On its face, a two-year-old boy enjoying a Popsicle on a summer day hardly sounds like newsworthy stuff. Last week, however, Brianna Smith and her son took part in an experiment that represents nothing less than a historical milestone in the histories of aviation and logistics.

In May, the U.S. Department of Transportation and the Federal Aviation Administration (FAA) unveiled their Integration Pilot Program (IPP). The initiative pairs 10 government and tribal agencies with academic and technological institutions in order to conduct test flights and deliveries. In addition to answering questions regarding the technical viability of drone-based delivery, the program is intended to answer lingering questions regarding safety, privacy, and the public's perception of this technology.

When Ms. Smith and her son accepted a Popsicle from the Hummingbird V2's delivery tether, they helped bring the first experiment of its kind to a successful close. While FAA-approved tests have gone on behind closed doors since the IPP's inception, last week's delivery broke new ground in several respects.
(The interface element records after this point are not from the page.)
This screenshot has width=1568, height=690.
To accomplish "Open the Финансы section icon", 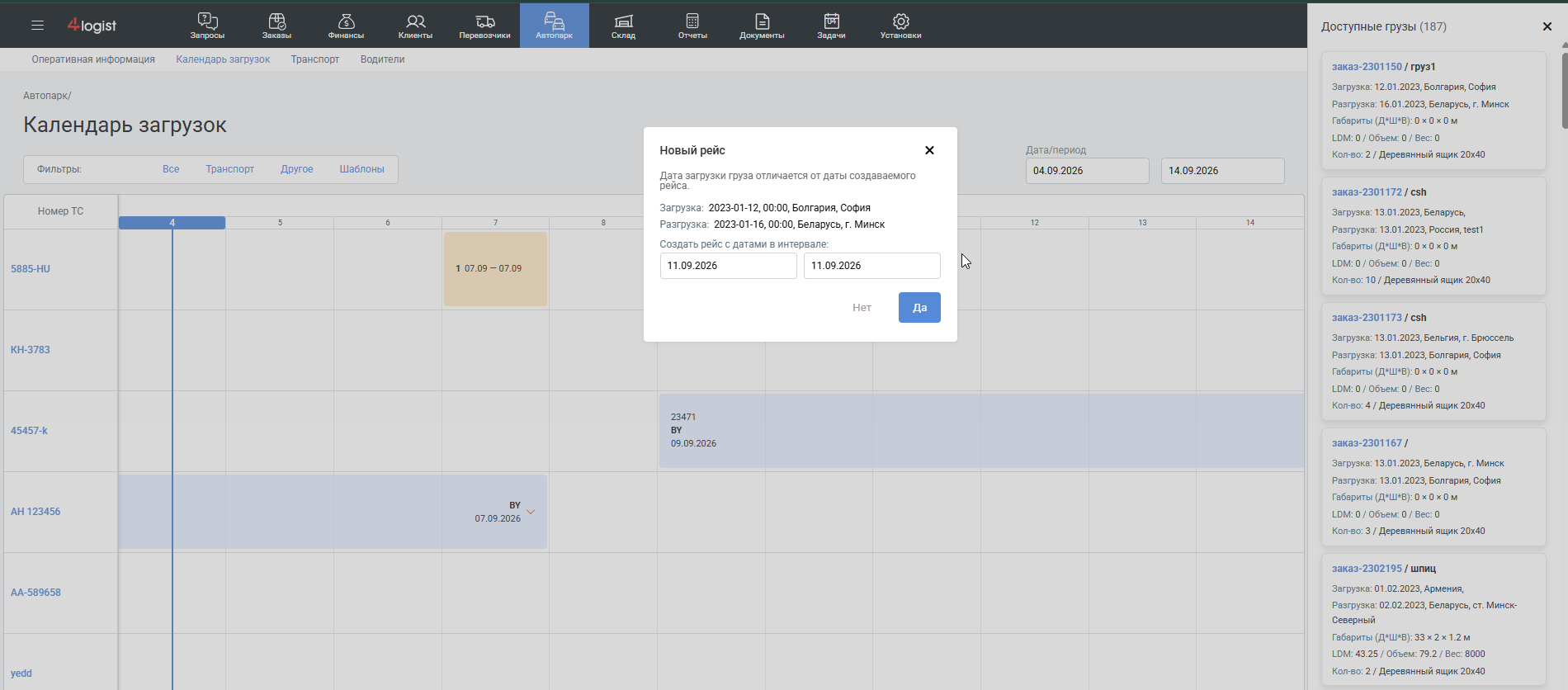I will pyautogui.click(x=346, y=21).
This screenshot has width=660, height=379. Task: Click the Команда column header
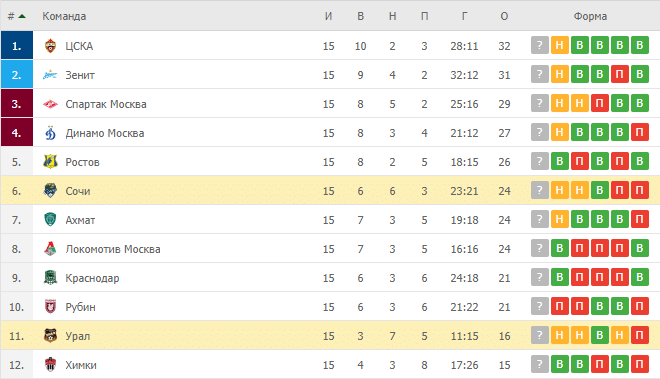(x=64, y=16)
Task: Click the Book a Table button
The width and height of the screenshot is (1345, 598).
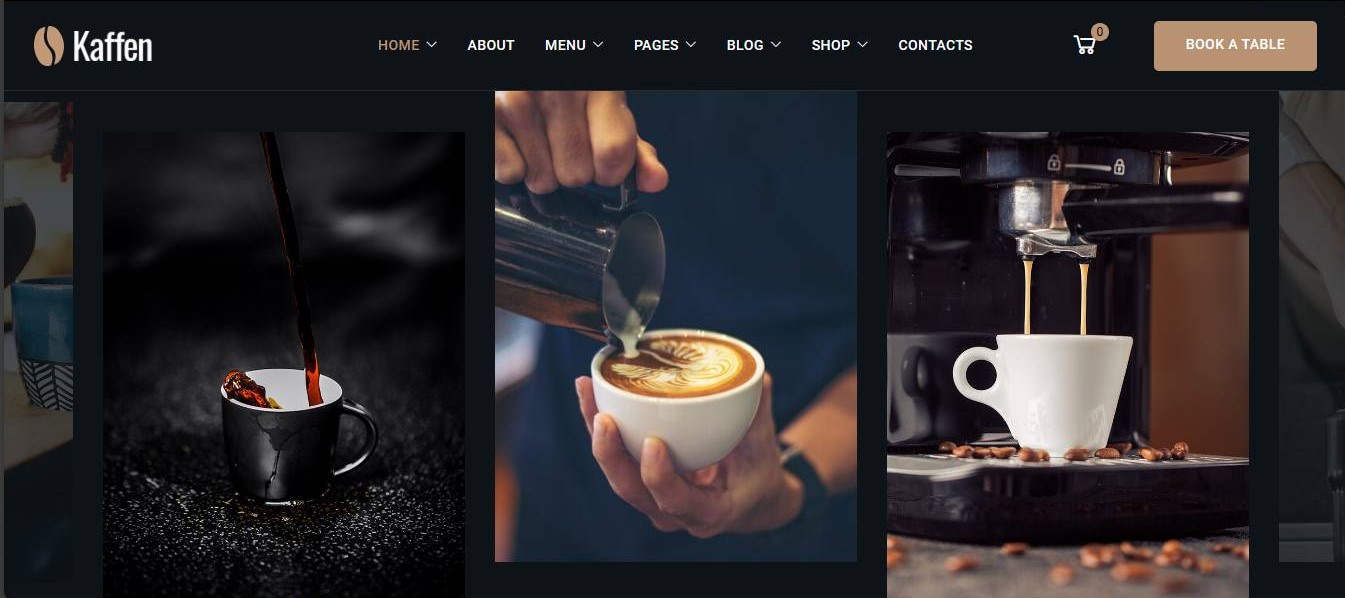Action: click(1235, 45)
While the roadblocks to wide-spread drone use are numerous, the FAA's so-called "line of sight rule" has generally proven the most restrictive. Mandating that drone operators keep their aircraft visible at all times, the regulation is intended to stymie any potential unsafe or unlawful applications. Typically, bypassing the rule means completing a "line of sight" waiver. The document requires drone operators to prove definitively and objectively that their drone will operate safely. According to PrecisionHawk, an FAA partner, less than 1% of applications are successful.
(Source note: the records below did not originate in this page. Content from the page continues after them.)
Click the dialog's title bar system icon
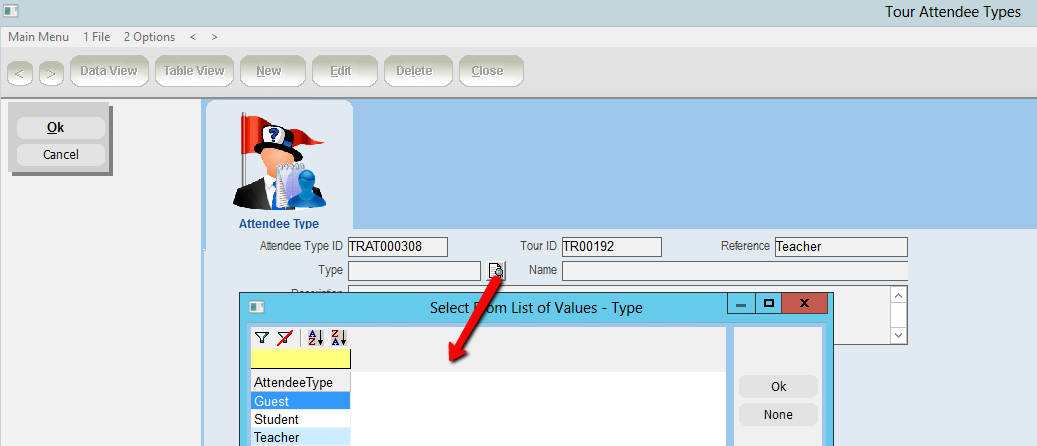Screen dimensions: 1037x446 pos(256,307)
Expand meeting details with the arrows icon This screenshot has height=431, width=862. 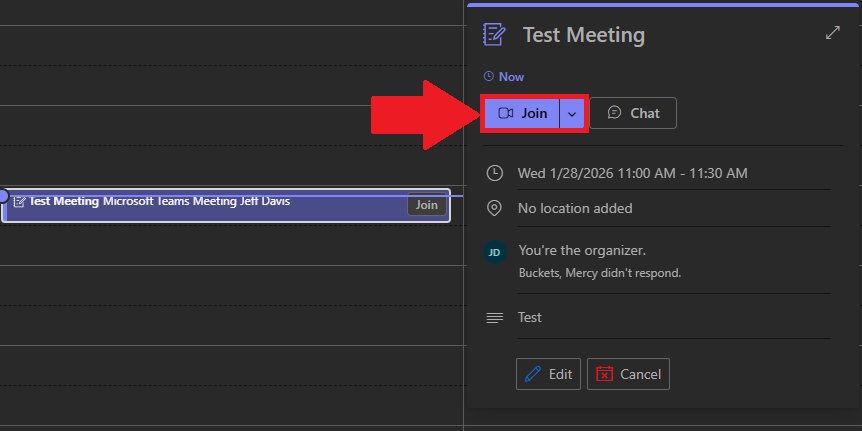click(x=832, y=33)
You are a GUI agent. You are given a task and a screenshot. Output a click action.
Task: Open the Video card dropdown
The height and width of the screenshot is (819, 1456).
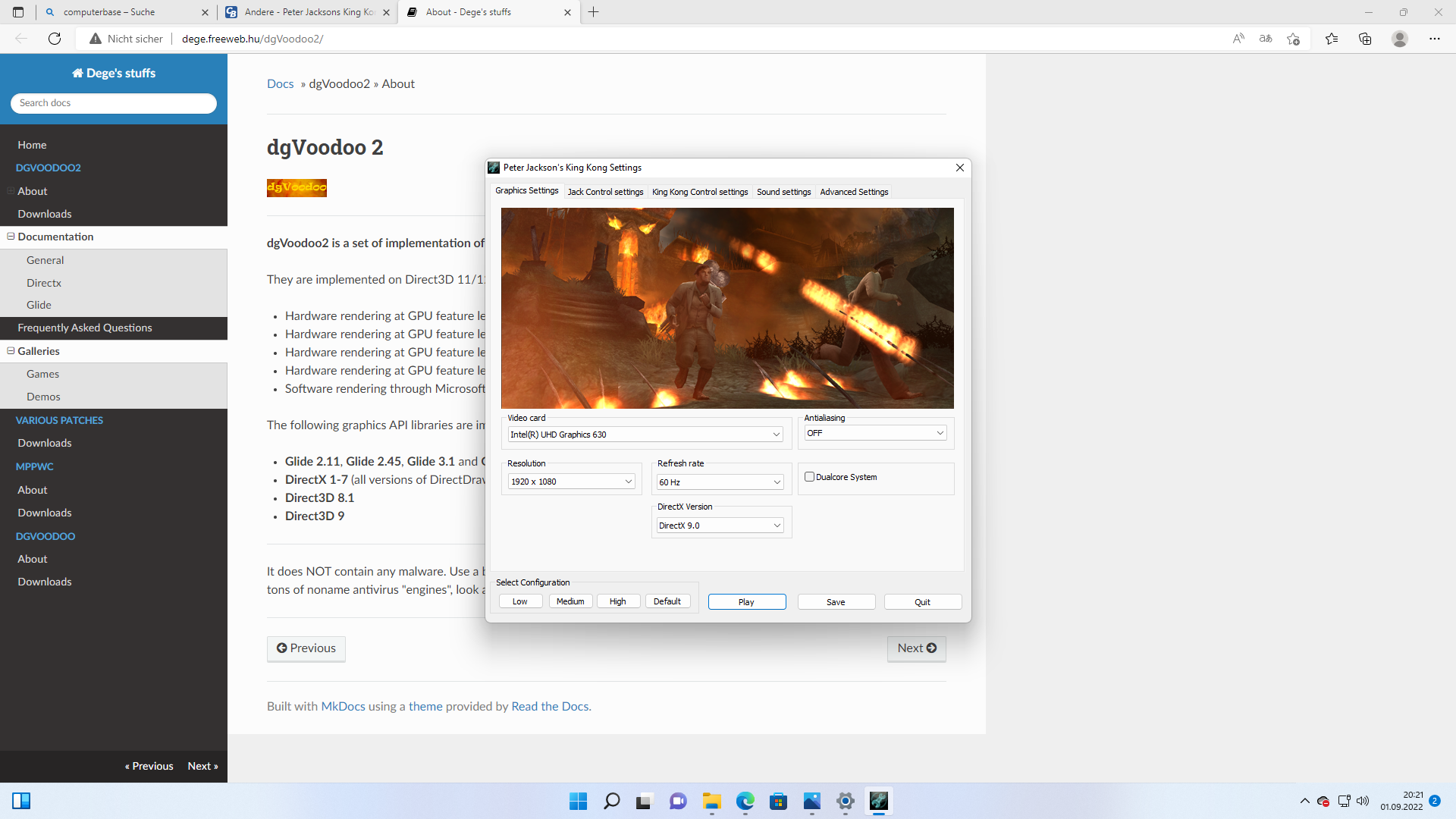coord(645,435)
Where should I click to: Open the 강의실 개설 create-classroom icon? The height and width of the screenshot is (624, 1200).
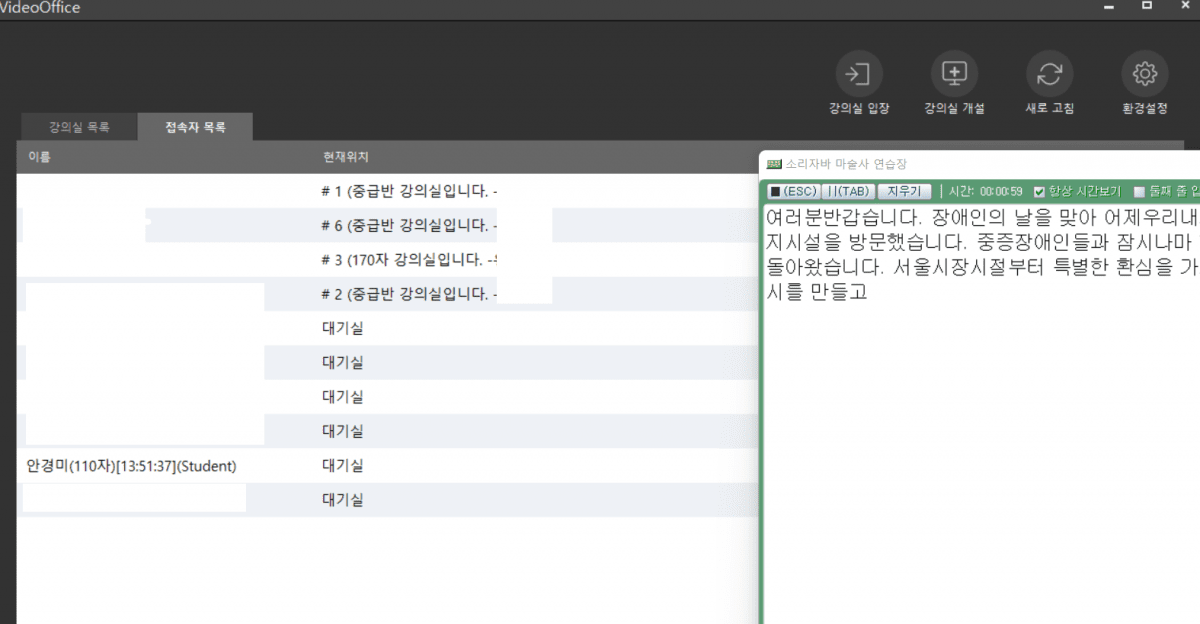954,75
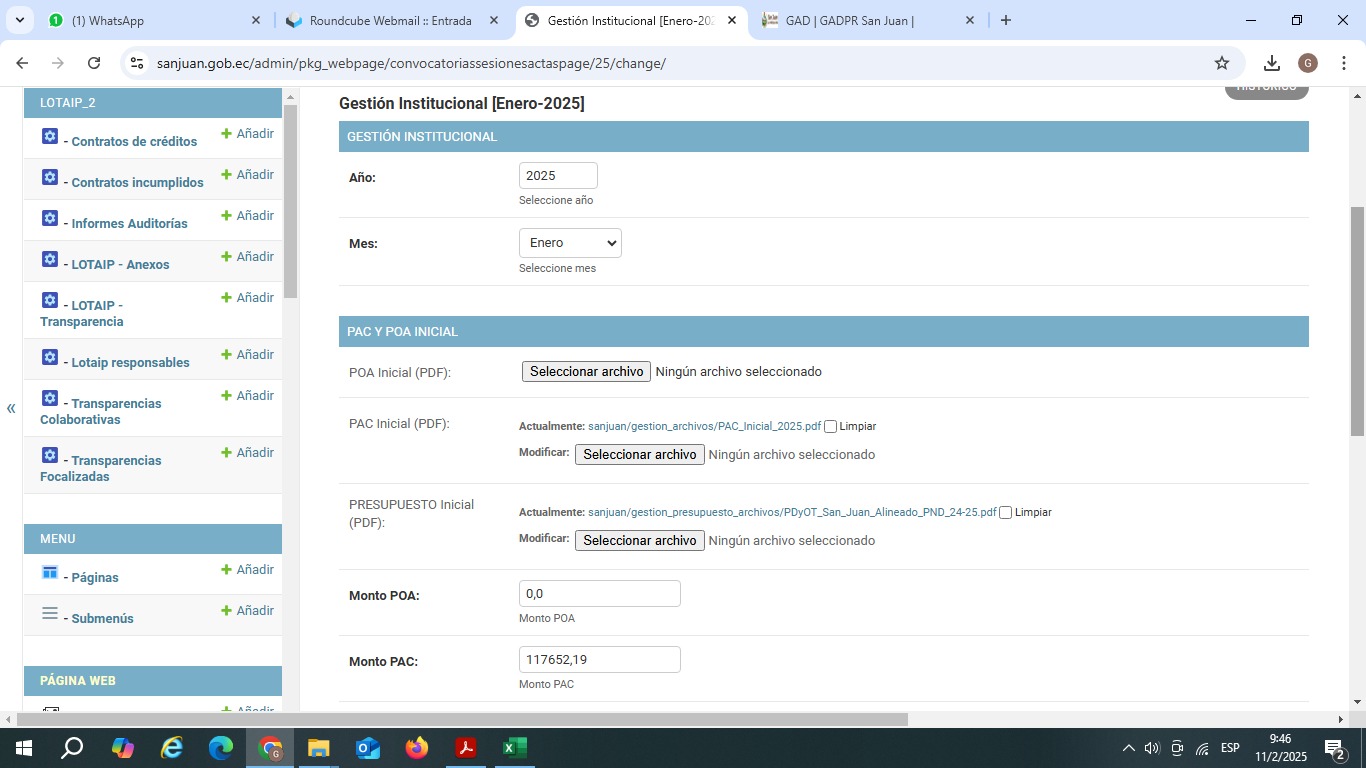
Task: Click the Submenús hamburger icon
Action: click(x=50, y=613)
After a representative from Alphabet, Inc. placed an order, the company's Hummingbird V2 drone took flight. As it made the mile-long journey from a simulated ice cream shop to the Smith's Blacksburg home, it traveled well outside its operator's line of sight and passed over a congested suburban area. The pioneering flight was, to date, the most realistic public demonstration of what drone-based deliveries could look like.

The delivery was also notable for the variety of technologies it enabled Alphabet and the FAA to test. Alphabet's CEO James Ryan Burgess, remarked, "It's an exciting opportunity to build a whole ecosystem." Technologies related to guiding drones, tracking them, and ordering drone-based deliveries all made their debut during the experiment.

Following the delivery, sponsors for the program surveyed the Smith's neighbors to gauge their reactions. After conversing with around 40 homeowners, they found that responses were universally positive.

How did the package's young recipient respond? According to Bloomberg, the young man provided just one sentence of commentary, "Airplane brought me a Popsicle."